I maintain contact with Mr. Yeh and he's very busy with personal life at the moment. If anyone would like to meet him, I can arrange for it but I'd rather not intrude.


----------



## Peter Clausen (Dec 19, 2009)

As I recall, M. Yeh was a "paid" guide and enjoyed the work, but it's been ten years since I've been in any regular contact with him.

Here is his website http://www.angelfire.com/yt/kpyehi/


----------



## sufistic (Dec 19, 2009)

Peter said:


> As I recall, M. Yeh was a "paid" guide and enjoyed the work, but it's been ten years since I've been in any regular contact with him.Here is his website http://www.angelfire.com/yt/kpyehi/


That's true Peter but he's at a retiring age, has personal matters to tend to and also, that site has not been updated for quite some time. I'm still in contact with him and he gave me excellent tips on what to do and who to meet in Malaysia. When I went to Tapah which is near Ipoh, I did not pay him a visit because I didn't want to intrude, even though he gave me permission to visit him.

Edit: Mr. Yeh just informed me that he will be helping out some Frenchmen in June. I'm guessing dokken already contacted him. Good luck.


----------



## Peter Clausen (Dec 20, 2009)

Next time you talk to him tell him I say hi and thanks for so many wonderful years of service to the hobby!  

Thanks!


----------



## sufistic (Dec 20, 2009)

Peter said:


> Next time you talk to him tell him I say hi and thanks for so many wonderful years of service to the hobby!  Thanks!

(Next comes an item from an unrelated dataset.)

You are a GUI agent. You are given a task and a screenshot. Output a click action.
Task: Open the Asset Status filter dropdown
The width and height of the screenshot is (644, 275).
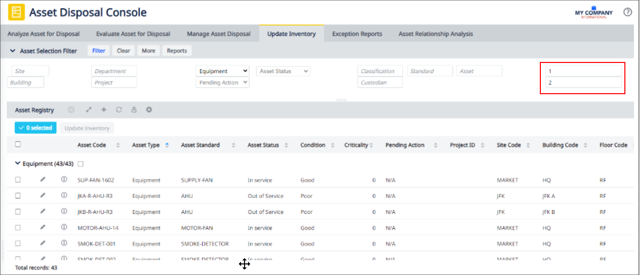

Will do Peter, I'm pretty sure he will still remember you. He's a great man.


----------



## dokken (Dec 20, 2009)

Thanks for your numerous messages

yes, one friend that comes with me in june got a contact, but I don't know the name of the person

thanks


----------



## sufistic (Dec 20, 2009)

dokken said:


> Thanks for your numerous messagesyes, one friend that comes with me in june got a contact, but I don't know the name of the person
> 
> thanks


That's fantastic dokken and good luck on your trip.


----------



## C.way (Dec 21, 2009)

would love to help out, but my timing remain unsure at the moment, if I've not mistaken, I'll be having my final exam on that month  

do take some times to try hunting at low land area around Tapah, you'll easily get some long neck mantis around


----------



## chun (Dec 21, 2009)

i should be spending time in Malaysia around June as well. Would be good to meet up with some mantis enthusiasts for some good insect collecting trips and most importantly, good food.


----------



## sufistic (Dec 21, 2009)

chun said:


> i should be spending time in Malaysia around June as well. Would be good to meet up with some mantis enthusiasts for some good insect collecting trips and most importantly, good food.


I might be able to meet up with you chun. We can go pay Mr. Yeh a visit. Whatever food they have in Malaysia, we have in Singapore too but Malaysian food just tastes much, much better! You were born in Malaysia right?


----------